Stored dataset items:
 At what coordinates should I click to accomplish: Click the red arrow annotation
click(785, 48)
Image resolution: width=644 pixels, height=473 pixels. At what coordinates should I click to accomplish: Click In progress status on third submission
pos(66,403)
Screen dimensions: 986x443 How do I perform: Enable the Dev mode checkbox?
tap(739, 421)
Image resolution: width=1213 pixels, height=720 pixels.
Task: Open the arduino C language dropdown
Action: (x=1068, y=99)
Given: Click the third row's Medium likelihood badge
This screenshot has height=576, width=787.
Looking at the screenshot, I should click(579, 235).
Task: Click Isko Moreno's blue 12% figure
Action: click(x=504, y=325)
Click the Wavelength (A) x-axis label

INSTRUCTIONS FOR THE TASK: Write out the entries verbatim, all of them.

SOLUTION FOR THIS TASK:
 At what coordinates should I click to accomplish: Click the red arrow annotation
click(785, 48)
Image resolution: width=644 pixels, height=473 pixels. At what coordinates should I click to accomplish: Click In progress status on third submission
pos(66,403)
Screen dimensions: 986x443 How do I perform: Enable the Dev mode checkbox?
tap(739, 421)
Image resolution: width=1213 pixels, height=720 pixels.
Task: Open the arduino C language dropdown
Action: (x=1068, y=99)
Given: Click the third row's Medium likelihood badge
This screenshot has height=576, width=787.
Looking at the screenshot, I should click(579, 235).
Task: Click Isko Moreno's blue 12% figure
Action: click(x=504, y=325)
Click the Wavelength (A) x-axis label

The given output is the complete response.